What is Hip (Trochanteric) Bursitis?
Bursitis is caused by the inflammation of the bursae, which are jelly-like sacs that surround the joints throughout the body and reduce friction between moving parts. The more common of the two types of hip bursitis is trochanteric bursitis, which is when the bursa surrounding the greater trochanter becomes irritated and inflamed. The greater trochanter is the bony part of the hip just below the pelvis and is also the main attachment point for the muscles that move the hip joint. There are many possible contributors to trochanteric bursitis including repetitive activities that place stress on the hips, being overweight and even the way you walk and sit.

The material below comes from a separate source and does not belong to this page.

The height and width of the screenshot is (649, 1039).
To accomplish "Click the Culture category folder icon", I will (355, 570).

The first steps doctors recommend for treating hip bursitis include non-surgical approaches such as lifestyle modifications and the use of non-steroidal anti-inflammatory drugs. Many sufferers of hip pain also claim that stretching and mild strength training are helpful for reducing symptoms. Only after making any necessary lifestyle modifications and increasing your flexibility/strength in the hip muscles will a doctor suggest surgery if pain persists. Of course the best action you can take for hip bursitis is prevention, which can be done by regularly performing hip strengthening and flexibility exercises. If you currently suffer from trochanteric bursitis, take note of these preventive safety tips before engaging in a hip strengthening program:
- Avoid any heavy external rotation movements (e.g. pulling thighs away from each other with a resistance band) of your thighs as much as possible.
- Always walk heel to toe with your feet pointed straight ahead.

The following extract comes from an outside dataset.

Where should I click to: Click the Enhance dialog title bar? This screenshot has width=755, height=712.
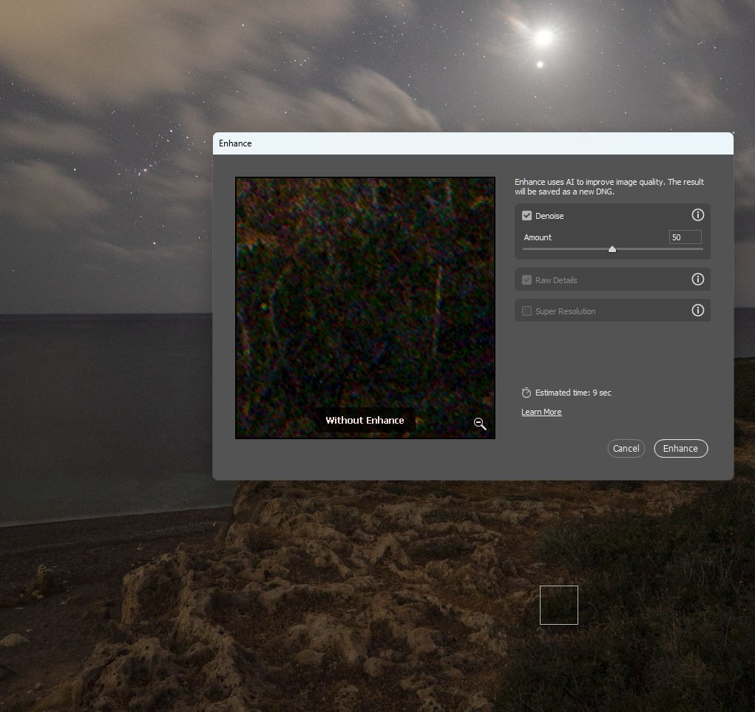point(473,143)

- Never sit for long periods of time with your legs crossed.
- Stop if something hurts! Listen to your bursa. Once your hip bursa is irritated, only rest will reduce inflammation.

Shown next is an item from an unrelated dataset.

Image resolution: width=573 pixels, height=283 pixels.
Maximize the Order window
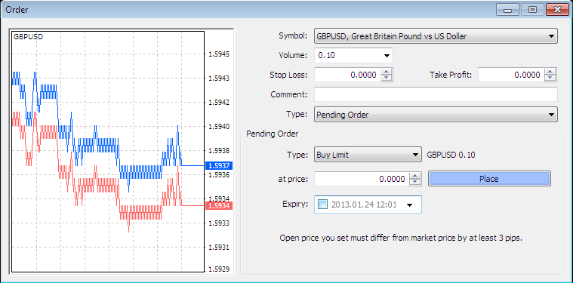533,10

- Speak with your physician before beginning a hip strengthening program.
Recommended Stretches and Hip Bursitis Exercises
1. Hip Bursitis Exercises Step 1 Double Leg Bridge
Position and Movement: Supine, keep heels close to the glutes. Keep hips level. Abdominals engaged with a neutral pelvis. Focus on stabilizing legs through the glutes instead of the hamstrings. Raise and lower hips slowly and with control. Reps: 8-10 times
2. Hip Bursitis Exercises Step 2 Single Leg Bridge
Position and Movement: Same as double leg bridge, but only one leg is fixed on the ground. Other leg remains lifted off the floor ideally 90 degrees. The lifted leg should be straight with a flexed foot. Reps: 8-10 times each side
3. Hip Bursitis Exercises Step 3 Abduction Lifts
Lift top leg 12 inches from bottom leg, lower top leg down. Don’t let legs touch. Top foot is flexed the entire time. Reps: 8-12 times each side
4. Hip Bursitis Exercises Step 4 Modified Wall Squat
Stand with your back, shoulders, and head against a wall and look straight ahead. Keep your shoulders relaxed and your feet 2 feet away from the wall and shoulder’s width apart. Place a ball or folded pillow between your knees. Keep your back upright, slowly squat while squeezing the ball or pillow down as far as you comfortably can (up to a 90-degree angle). Hold this position for 10 seconds and then slowly slide back up the wall. Repeat 10 times for up to 3 sets.